Problem details: Using the data beneath this instruction, retype only the lines from the one that contains "The image size is (1200, 740)." down to the one that contains "Task: Click the fit-timeline-to-window icon", both included, exactly as they appear.

Extracted information:
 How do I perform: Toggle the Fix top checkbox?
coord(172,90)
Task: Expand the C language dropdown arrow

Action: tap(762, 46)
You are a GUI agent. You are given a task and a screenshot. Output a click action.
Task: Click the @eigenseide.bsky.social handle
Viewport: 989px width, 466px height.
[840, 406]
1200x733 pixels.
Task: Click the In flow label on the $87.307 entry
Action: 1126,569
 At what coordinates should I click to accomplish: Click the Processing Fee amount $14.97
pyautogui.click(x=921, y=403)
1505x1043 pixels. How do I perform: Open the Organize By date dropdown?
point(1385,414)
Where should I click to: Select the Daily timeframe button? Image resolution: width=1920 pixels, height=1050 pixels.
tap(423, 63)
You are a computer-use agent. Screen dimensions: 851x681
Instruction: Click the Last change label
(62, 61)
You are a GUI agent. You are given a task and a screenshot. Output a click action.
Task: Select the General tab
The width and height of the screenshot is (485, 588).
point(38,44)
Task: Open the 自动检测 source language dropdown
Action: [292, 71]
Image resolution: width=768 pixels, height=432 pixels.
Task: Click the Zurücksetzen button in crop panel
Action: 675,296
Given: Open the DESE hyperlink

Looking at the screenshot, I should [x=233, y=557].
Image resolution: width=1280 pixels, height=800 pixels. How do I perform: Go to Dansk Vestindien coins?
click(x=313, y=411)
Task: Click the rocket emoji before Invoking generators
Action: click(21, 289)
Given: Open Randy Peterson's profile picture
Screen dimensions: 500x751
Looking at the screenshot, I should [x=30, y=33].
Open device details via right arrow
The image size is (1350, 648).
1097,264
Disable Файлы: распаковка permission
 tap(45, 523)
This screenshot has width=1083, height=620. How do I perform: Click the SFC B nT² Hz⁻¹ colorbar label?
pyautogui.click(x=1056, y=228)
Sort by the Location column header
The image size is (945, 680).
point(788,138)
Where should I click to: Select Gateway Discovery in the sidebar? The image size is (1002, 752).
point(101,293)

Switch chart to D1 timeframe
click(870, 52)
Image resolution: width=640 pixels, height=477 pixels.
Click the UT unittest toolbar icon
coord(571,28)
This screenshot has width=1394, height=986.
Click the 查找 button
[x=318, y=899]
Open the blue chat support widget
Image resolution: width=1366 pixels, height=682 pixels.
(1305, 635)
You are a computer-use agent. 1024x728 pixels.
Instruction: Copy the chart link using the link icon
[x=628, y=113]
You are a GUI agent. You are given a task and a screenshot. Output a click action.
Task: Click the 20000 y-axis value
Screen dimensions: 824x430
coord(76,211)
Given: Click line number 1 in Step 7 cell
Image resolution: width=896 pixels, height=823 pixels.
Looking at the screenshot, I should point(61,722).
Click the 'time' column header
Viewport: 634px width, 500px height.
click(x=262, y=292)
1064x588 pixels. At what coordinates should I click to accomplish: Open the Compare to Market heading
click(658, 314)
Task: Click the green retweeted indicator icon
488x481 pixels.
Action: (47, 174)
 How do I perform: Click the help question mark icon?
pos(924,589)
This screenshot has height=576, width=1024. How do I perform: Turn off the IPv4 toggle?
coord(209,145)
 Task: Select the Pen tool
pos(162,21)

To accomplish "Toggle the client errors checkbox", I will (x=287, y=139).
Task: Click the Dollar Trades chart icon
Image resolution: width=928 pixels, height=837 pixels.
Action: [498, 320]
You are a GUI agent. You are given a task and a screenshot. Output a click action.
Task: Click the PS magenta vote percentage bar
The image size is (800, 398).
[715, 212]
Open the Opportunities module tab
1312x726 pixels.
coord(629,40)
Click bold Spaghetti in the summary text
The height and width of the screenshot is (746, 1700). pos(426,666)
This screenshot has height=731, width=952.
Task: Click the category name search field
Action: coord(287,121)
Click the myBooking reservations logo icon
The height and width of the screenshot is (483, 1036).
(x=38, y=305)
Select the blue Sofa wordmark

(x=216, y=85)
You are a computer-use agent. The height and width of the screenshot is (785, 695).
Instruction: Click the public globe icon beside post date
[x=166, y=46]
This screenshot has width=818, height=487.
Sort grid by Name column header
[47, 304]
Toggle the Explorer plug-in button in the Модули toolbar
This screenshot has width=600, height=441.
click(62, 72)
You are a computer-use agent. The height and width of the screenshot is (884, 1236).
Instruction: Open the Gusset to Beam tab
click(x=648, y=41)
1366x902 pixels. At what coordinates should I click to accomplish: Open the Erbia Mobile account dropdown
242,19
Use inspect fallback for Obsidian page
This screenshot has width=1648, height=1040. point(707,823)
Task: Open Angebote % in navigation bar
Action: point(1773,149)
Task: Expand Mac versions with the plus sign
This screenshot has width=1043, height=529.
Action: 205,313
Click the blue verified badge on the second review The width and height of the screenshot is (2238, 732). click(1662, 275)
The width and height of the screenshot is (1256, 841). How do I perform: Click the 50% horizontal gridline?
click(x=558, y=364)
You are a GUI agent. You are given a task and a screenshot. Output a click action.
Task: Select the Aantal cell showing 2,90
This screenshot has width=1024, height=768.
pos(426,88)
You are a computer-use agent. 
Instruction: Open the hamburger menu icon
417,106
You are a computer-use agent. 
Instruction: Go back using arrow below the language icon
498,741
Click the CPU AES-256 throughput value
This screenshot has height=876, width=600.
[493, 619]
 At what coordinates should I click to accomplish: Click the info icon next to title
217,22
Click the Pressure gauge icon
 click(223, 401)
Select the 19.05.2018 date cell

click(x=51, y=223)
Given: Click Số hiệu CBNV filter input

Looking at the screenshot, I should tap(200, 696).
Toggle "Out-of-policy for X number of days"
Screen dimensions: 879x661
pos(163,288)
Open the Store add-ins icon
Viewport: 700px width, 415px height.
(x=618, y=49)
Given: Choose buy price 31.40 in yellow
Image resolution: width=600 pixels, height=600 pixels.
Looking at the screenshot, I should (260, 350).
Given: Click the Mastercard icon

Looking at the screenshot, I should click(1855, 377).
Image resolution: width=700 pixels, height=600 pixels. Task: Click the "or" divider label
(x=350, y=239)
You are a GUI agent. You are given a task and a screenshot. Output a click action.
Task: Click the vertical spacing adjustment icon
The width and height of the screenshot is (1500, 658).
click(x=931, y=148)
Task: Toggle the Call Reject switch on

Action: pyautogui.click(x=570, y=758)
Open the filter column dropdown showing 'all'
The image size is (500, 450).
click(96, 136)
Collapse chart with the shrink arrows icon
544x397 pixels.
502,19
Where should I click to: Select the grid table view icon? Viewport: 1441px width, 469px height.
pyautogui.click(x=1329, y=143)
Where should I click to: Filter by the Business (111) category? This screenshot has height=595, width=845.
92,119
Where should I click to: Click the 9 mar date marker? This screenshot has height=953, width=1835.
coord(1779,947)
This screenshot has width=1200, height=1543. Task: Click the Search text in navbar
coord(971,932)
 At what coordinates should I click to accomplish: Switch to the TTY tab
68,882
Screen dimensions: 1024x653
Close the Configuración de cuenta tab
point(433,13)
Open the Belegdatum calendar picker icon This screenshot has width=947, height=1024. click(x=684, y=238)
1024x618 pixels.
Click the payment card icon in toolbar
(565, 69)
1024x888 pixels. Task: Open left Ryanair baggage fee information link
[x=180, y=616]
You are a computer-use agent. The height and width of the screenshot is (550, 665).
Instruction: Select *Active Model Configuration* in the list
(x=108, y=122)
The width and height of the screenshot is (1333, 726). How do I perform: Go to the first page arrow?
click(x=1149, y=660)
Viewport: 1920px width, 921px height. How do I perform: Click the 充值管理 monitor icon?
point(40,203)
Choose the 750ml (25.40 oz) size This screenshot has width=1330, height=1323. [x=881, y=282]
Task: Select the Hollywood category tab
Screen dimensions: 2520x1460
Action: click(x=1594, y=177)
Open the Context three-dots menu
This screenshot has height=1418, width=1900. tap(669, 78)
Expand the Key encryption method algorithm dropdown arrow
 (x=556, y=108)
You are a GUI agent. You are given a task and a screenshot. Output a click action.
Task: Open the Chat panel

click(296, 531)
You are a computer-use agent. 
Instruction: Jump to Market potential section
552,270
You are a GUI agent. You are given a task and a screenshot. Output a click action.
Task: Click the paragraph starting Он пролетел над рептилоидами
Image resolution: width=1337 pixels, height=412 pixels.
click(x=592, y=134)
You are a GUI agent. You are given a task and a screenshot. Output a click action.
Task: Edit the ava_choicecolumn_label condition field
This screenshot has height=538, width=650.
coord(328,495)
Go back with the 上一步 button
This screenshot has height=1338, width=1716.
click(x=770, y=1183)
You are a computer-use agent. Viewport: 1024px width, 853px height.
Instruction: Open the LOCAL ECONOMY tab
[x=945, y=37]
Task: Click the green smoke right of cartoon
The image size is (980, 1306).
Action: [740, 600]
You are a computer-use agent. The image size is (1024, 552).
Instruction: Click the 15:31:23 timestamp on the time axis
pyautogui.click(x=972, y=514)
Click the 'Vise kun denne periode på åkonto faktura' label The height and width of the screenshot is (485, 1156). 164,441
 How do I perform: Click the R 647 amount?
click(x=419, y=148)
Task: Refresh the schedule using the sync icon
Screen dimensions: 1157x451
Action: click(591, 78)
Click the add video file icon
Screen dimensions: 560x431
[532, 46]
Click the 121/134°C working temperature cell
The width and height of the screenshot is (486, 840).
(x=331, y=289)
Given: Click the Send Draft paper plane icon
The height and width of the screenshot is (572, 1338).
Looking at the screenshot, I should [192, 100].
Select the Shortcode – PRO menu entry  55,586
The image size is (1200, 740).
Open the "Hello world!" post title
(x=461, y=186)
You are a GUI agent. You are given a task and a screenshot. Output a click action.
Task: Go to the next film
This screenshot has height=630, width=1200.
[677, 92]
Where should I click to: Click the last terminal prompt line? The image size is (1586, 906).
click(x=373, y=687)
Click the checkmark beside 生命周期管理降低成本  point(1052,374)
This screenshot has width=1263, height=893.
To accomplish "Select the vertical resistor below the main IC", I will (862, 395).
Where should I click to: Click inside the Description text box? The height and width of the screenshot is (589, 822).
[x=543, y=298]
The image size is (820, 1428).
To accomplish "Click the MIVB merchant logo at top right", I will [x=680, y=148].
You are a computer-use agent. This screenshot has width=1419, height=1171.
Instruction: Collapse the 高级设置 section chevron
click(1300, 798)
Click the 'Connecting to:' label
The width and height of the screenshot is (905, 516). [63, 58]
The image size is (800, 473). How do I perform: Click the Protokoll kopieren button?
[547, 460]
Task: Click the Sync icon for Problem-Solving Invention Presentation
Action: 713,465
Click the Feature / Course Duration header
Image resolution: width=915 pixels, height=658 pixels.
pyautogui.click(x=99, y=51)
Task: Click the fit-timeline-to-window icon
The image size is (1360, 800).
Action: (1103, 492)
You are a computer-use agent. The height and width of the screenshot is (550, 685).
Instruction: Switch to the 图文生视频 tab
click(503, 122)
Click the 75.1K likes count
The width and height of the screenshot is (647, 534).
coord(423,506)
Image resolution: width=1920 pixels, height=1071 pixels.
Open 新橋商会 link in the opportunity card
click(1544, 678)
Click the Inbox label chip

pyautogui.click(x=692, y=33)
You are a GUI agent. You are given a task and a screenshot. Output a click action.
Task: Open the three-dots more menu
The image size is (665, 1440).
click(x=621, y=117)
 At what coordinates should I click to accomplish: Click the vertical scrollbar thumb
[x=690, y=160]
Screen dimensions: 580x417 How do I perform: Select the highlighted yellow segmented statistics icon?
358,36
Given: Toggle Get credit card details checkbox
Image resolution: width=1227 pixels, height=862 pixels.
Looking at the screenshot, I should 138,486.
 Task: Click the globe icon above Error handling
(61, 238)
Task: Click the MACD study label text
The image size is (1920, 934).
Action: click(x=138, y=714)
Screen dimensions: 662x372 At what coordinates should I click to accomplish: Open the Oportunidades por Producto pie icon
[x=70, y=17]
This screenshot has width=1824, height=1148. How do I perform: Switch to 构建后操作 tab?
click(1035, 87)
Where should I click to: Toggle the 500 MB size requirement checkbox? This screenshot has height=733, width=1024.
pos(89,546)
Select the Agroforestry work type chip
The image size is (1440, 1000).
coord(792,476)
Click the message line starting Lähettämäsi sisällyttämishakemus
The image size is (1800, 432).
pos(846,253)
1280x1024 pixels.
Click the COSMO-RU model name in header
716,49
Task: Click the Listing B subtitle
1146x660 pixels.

Exercise response:
The image size is (1200, 740).
Open the "Hello world!" post title
(x=461, y=186)
You are a GUI agent. You are given a task and a screenshot. Output a click action.
Task: Go to the next film
This screenshot has height=630, width=1200.
[677, 92]
Where should I click to: Click the last terminal prompt line? The image size is (1586, 906).
click(x=373, y=687)
Click the checkmark beside 生命周期管理降低成本  point(1052,374)
This screenshot has width=1263, height=893.
To accomplish "Select the vertical resistor below the main IC", I will (862, 395).
Where should I click to: Click inside the Description text box? The height and width of the screenshot is (589, 822).
[x=543, y=298]
The image size is (820, 1428).
To accomplish "Click the MIVB merchant logo at top right", I will [x=680, y=148].
You are a computer-use agent. This screenshot has width=1419, height=1171.
Instruction: Collapse the 高级设置 section chevron
click(1300, 798)
Click the 'Connecting to:' label
The width and height of the screenshot is (905, 516). [63, 58]
The image size is (800, 473). How do I perform: Click the Protokoll kopieren button?
[547, 460]
Task: Click the Sync icon for Problem-Solving Invention Presentation
Action: 713,465
Click the Feature / Course Duration header
Image resolution: width=915 pixels, height=658 pixels.
pyautogui.click(x=99, y=51)
Task: Click the fit-timeline-to-window icon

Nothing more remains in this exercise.